Science is awesome in this week’s link roll

Eight days of school left, and then I get to return to Canada for a month! I had a nice dinner in Norwich on Friday with the math department. My train ride home should have been uneventful, but I stupidly forgot my suit carrier on the train from Norwich. So it’s somewhere in London Liverpool St Station, with any luck, and I get it back.

I didn’t have that many links to share, and I was busy last weekend, so I held them over until this week. But that means I have much more to highlight!

  • I’m always happy to read about how the atomic bomb has changed our world. Wait, that sounded wrong. Let me start that again.
  • I’m always interested to find out new side-effects of using atomic bombs in our atmosphere. For instance, it’s possible to determine if a supposedly pre–World War II painting is a forgery by checking the quantity of certain isotopes, like strontium, in the paint. Atomic testing has markedly increased such isotopes in the atmosphere, so paint manufactured after World War II is different from paint manufactured before! Now, scientists have used a similar process to confirm that our brains grow new neurons! I long believed that we only had a set amount of neurons from birth, so this is a cool confirmation made in the coolest possible way.

Source material:
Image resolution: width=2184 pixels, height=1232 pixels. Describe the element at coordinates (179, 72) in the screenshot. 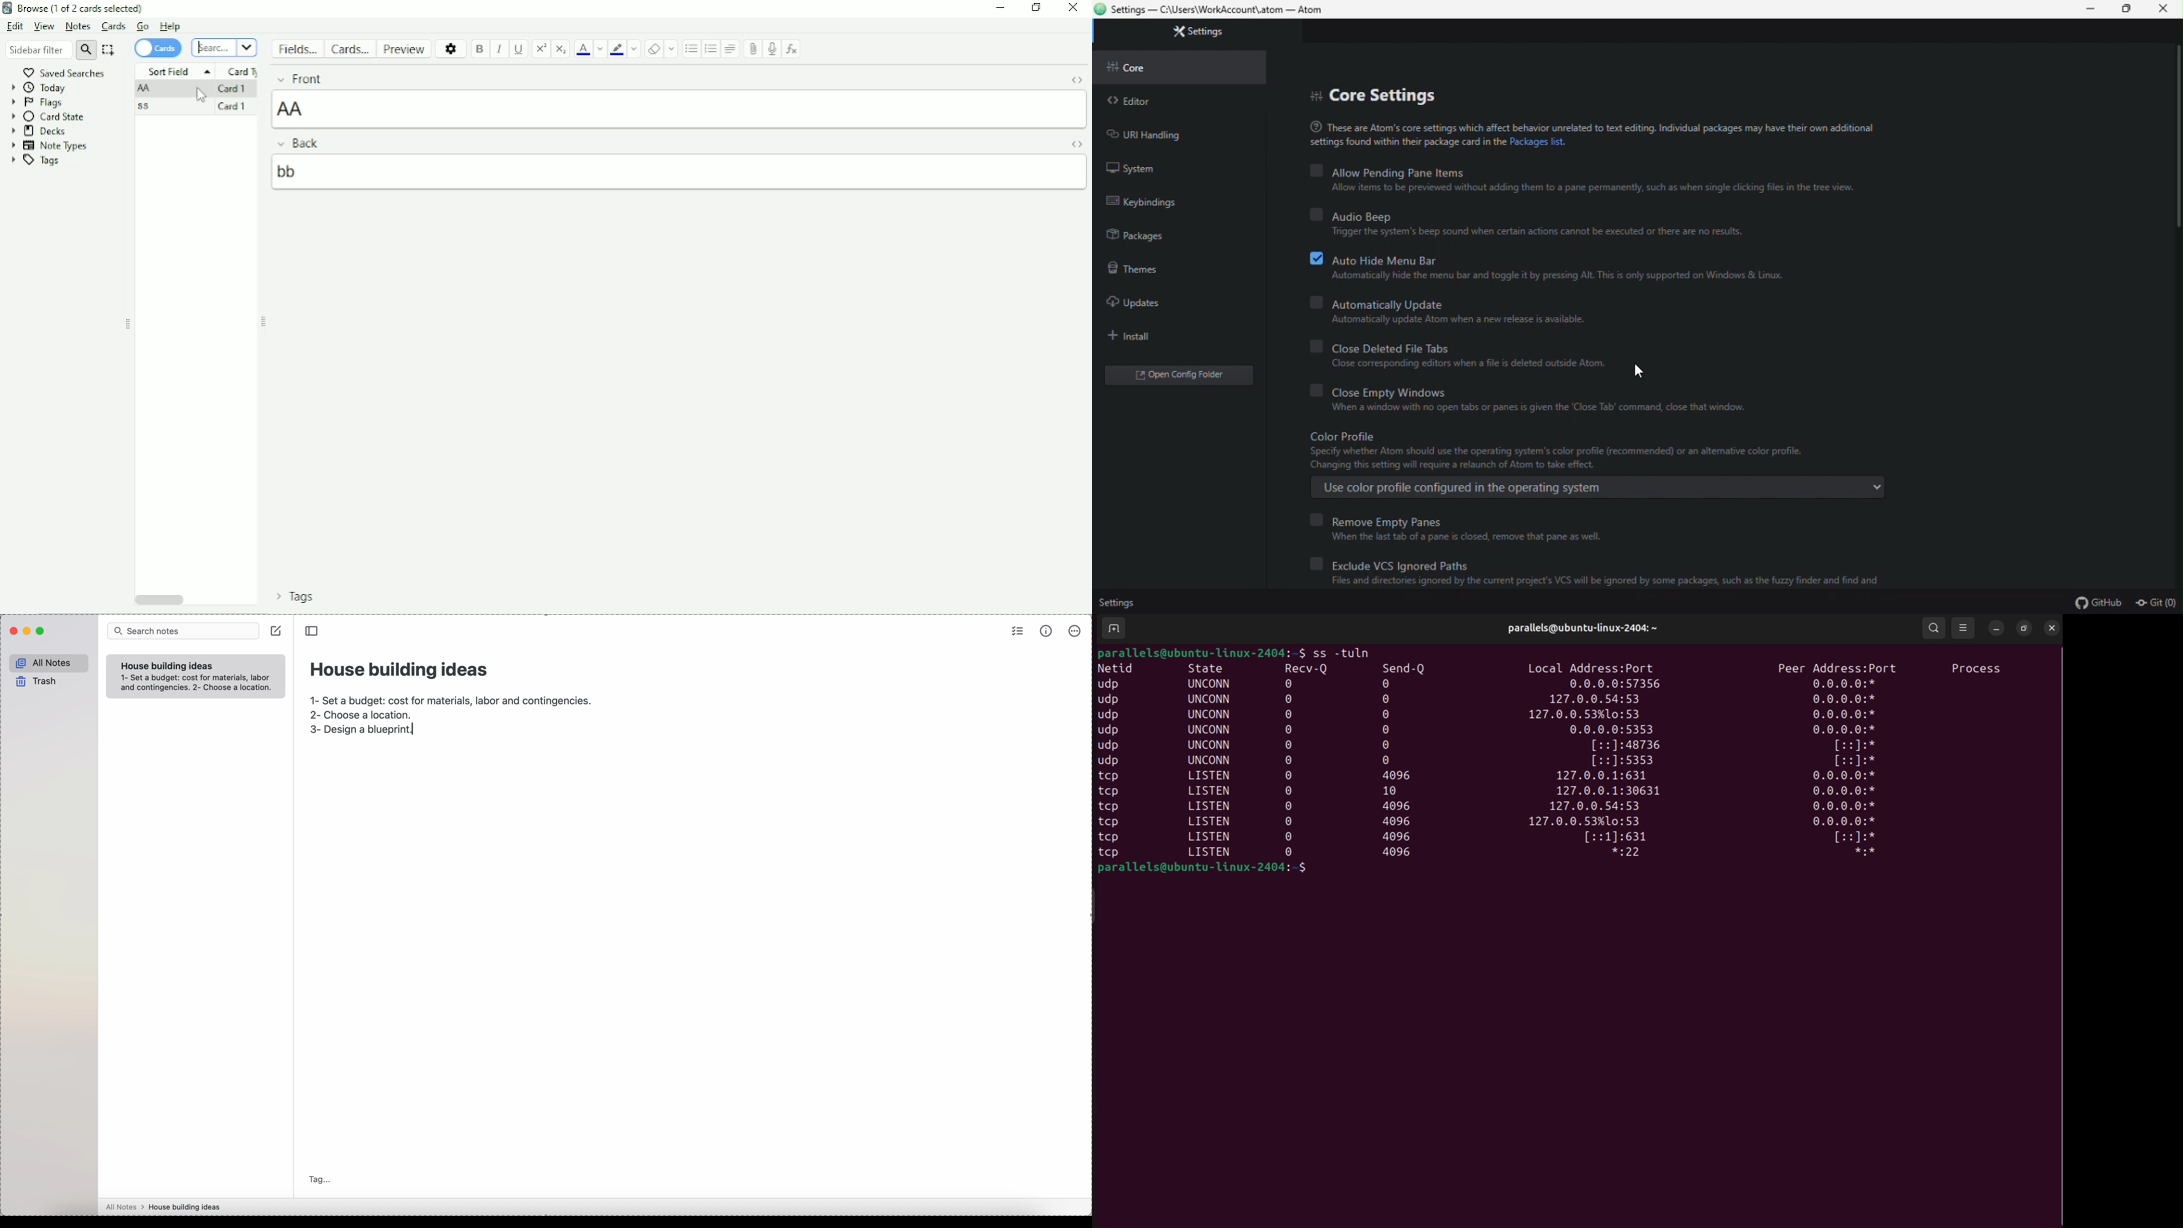

I see `Sort Field` at that location.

Exercise goal:
Copy the link roll post from "I didn’t have" up to and including "more to highlight!", changing "busy" to "traveling".

Problem solution:
I didn’t have that many links to share, and I was traveling last weekend, so I held them over until this week. But that means I have much more to highlight!